At dusk this evening, Mars and Uranus have a close encounter when the red planet passes slightly more than ½ degree north of its distant cousin. The pair will be at their absolute closest at 6:58 p.m., EST. The contrasting colours of peachy orange Mars and cool-blue Uranus should appear striking in a small telescope at moderate magnification. One evening before and after this date, Mars will sit roughly twice as far from Uranus, though that’s still remarkably close. Of course, the apparent proximity of these two worlds is purely a line-of-sight illusion. In reality, Mars is 303,000 km from Earth while Uranus is about 10 times farther away. (For more on this conjunction, turn to page 31 of the January/February issue of SkyNews.)
If you have access to a sky free of light pollution, the February 24 – 26 weekend is a good one for sighting the elusive zodiacal light at nightfall. The pale glow of the zodiacal light arises from sunlight scattered by dust particles residing within the inner solar system. Look for an amorphous, cone-shaped luminance in the west as soon as twilight has ended. Usually, the zodiacal light is only about as bright as the winter Milky Way, which is why you’ll need a dark, clear sky to detect it.
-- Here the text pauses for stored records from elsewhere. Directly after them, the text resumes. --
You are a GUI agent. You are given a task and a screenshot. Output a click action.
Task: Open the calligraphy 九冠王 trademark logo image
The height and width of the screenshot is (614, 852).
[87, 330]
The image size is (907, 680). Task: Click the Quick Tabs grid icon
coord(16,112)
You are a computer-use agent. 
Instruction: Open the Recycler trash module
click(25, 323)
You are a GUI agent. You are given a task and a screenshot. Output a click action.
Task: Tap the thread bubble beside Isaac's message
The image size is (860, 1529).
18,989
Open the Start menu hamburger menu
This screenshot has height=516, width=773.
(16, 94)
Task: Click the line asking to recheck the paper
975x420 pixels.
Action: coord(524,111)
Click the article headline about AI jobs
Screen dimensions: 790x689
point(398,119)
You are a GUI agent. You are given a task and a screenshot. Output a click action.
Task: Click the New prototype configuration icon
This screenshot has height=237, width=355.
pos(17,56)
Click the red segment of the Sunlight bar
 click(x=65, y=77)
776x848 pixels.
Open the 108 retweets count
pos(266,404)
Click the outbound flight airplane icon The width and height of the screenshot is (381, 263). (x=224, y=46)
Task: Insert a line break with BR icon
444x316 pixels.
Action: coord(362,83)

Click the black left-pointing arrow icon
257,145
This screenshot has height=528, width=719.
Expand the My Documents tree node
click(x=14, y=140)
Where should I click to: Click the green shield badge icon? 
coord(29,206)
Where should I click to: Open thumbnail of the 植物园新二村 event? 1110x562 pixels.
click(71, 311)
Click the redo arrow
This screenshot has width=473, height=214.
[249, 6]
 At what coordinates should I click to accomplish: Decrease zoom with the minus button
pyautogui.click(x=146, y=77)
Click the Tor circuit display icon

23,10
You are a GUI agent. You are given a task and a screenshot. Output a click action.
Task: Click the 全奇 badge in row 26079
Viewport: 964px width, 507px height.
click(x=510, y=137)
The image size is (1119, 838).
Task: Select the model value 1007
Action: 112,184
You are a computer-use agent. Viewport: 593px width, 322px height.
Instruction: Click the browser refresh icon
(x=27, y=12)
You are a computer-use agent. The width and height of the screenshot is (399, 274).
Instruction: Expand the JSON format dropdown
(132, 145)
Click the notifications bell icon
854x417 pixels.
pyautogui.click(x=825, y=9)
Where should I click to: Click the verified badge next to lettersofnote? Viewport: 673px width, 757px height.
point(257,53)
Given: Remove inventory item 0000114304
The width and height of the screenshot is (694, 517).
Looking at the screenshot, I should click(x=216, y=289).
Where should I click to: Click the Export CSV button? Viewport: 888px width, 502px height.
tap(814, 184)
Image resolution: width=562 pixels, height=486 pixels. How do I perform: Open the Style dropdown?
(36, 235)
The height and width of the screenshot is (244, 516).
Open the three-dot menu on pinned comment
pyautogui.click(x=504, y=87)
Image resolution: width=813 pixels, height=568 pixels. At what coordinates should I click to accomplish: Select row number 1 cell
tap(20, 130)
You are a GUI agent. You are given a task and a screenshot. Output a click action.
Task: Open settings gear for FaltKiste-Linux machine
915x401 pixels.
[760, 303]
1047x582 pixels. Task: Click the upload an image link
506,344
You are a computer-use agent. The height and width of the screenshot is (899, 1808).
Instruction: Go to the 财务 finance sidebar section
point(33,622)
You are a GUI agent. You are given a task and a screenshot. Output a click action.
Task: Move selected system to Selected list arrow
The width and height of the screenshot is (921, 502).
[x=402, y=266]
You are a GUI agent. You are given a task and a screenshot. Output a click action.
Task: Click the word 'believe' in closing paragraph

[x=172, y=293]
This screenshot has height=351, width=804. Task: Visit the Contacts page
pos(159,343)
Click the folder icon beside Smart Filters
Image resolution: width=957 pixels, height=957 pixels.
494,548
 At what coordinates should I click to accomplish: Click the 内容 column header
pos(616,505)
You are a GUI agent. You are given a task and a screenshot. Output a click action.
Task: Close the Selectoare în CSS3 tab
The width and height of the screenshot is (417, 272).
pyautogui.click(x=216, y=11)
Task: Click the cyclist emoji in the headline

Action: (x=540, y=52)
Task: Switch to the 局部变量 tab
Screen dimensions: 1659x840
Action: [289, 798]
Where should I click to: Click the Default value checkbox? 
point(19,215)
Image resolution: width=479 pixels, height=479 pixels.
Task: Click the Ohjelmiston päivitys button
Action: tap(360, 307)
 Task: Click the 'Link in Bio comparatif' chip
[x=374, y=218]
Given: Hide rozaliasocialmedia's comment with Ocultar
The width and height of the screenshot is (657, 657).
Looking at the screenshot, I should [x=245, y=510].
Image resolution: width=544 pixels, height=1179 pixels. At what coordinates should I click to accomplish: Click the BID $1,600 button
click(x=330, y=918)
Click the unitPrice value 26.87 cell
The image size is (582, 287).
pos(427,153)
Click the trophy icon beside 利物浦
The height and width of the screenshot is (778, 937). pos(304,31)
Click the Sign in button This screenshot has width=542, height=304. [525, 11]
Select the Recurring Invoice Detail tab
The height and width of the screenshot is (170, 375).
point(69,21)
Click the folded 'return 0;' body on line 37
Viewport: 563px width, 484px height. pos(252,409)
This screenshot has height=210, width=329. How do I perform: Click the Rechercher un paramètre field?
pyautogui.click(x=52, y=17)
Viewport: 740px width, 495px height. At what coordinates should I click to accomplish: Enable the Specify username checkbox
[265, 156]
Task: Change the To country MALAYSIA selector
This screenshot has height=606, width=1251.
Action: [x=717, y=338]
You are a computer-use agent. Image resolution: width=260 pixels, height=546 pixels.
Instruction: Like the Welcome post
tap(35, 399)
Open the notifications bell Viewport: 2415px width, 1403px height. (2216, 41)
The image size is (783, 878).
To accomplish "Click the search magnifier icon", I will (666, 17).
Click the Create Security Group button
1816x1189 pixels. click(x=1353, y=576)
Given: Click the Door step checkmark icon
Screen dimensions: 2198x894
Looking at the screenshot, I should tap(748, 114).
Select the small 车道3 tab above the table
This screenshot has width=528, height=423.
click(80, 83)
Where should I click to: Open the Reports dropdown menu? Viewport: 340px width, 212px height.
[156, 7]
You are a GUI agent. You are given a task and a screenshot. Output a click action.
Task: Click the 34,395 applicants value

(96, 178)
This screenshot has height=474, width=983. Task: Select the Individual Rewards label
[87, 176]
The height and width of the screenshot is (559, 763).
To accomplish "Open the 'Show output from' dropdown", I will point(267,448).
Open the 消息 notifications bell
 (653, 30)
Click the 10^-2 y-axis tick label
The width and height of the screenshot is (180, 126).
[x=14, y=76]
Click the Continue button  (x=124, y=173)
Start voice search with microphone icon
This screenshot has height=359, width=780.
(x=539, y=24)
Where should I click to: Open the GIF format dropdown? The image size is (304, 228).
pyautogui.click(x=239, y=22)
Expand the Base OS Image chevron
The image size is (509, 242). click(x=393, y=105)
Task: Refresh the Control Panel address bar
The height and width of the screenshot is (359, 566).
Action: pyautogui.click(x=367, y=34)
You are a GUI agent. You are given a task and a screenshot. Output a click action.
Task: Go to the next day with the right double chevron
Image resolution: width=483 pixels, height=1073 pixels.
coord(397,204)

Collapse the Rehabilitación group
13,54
You might find the zodiacal light easier to capture with a camera than your eyes. To try your hand at photographing the phenomenon, use a wide-angle lens (the widest you have), aim towards the west, and experiment until you find a combination of aperture, ISO, and exposure time that yields the best results. For the most natural colours, set your camera’s white-balance to “daylight.” And if you manage to get a good photo, please send us a copy.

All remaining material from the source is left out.